Your Guide to State, Local, Federal, Estate + International Taxation

gig economy, tax, IRS, UberMy news feed has recently been filled with updates regarding the newly enacted tax reform proposals. After perusing those articles, a sentence in another article caught my eye. The author indicated that accountants may discover new sources of revenue by providing their service to the gig economy.

As every good business person does, we are always looking at new areas that we can offer our services. I have to admit, I had no idea what a “gig economy” was. So, as you might do, I looked it up. What was a gig? What I found was a pronged spear for catching fish, something that whirls or maybe a light, two-wheeled carriage drawn by one horse. Not one of these made a bit of sense to me and I certainly couldn’t make the correlation between providing accounting services and gig. And then I found it – the gig economy is comprised of workers who operate as independent contractors. The gig economy has expanded beyond the textbook definition of a single booking for a musician or comedian to perform at a club or concert.

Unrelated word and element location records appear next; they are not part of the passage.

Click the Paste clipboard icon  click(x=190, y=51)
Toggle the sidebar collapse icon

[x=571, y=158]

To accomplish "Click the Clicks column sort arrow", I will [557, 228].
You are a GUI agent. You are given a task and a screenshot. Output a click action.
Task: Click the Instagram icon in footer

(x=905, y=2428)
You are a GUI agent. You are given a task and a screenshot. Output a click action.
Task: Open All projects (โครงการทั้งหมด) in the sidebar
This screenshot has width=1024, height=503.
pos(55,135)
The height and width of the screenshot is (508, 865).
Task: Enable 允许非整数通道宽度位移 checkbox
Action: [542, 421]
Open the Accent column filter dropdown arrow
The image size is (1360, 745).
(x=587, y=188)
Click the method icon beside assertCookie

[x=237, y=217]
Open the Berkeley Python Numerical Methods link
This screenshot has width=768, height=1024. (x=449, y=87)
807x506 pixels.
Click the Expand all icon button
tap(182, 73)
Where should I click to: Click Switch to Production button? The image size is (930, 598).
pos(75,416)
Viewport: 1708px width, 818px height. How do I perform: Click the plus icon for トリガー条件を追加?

So, what is the big deal about a gig economy? How much impact does it really have? Intuit has estimated that 34% of the workforce is comprised of the gig economy and anticipates that by 2020, just a mere two years away, that number will rise to 43%. If you look towards specific industries such as ground transportation (think Uber and Lyft), you will find that the number of gig economy workers increased 44% more than the traditional payroll employee. The gig economy is a significant element of the working population and just as my curiosity was raised, so too is watchful eye of the Internal Revenue Service.

If you’re part of the gig economy what do you need to do? Most likely you’ll be reporting your income and expenses on a Schedule C which will become part of your individual income tax return. Likely if you’re just entering the gig economy, you’ve never had to complete this form. We are often asked when meeting with clients what expenses can be deducted and what strategies are there for reducing taxes that one must pay. This is where the advice of an accountant can help you succeed in the gig economy. Tax laws are complex and despite political rhetoric, they have not gotten easier. The recent tax legislation includes a provision related to a deduction for pass-through entities. It may very well be that your “gig” will be impacted with this new deduction. Consultation with your accountant can provide you with knowledge regarding choice of entity structure, deductible items and how to develop your accounting system to provide you with the information you need when filing your taxes.

Does the IRS really care about you, the gig workers? The answer is a resounding yes. The Schedule C is a popular schedule when it comes to IRS audits. The fact that you report your income and expenses on Schedule C doesn’t necessarily make you an audit target, but keeping good records and adequate documentation can help you avoid any negative repercussions should you ever find yourself in an audit situation.

The gig economy is here to stay. The Bureau of Labor Statistics in 2017 recommenced gathering data on what they term contingent workers as recognition of the importance to the economy. The recently enacted Tax Cuts and Jobs Act has led to speculation that the deduction for “pass-through” entities will result in an increase in the number of workers who seek independent contractor status to avail themselves of this deduction. If you represent someone in the gig economy or are contemplating a change in status, you should consider consultation with an accounting professional to help make your gig the success you desire.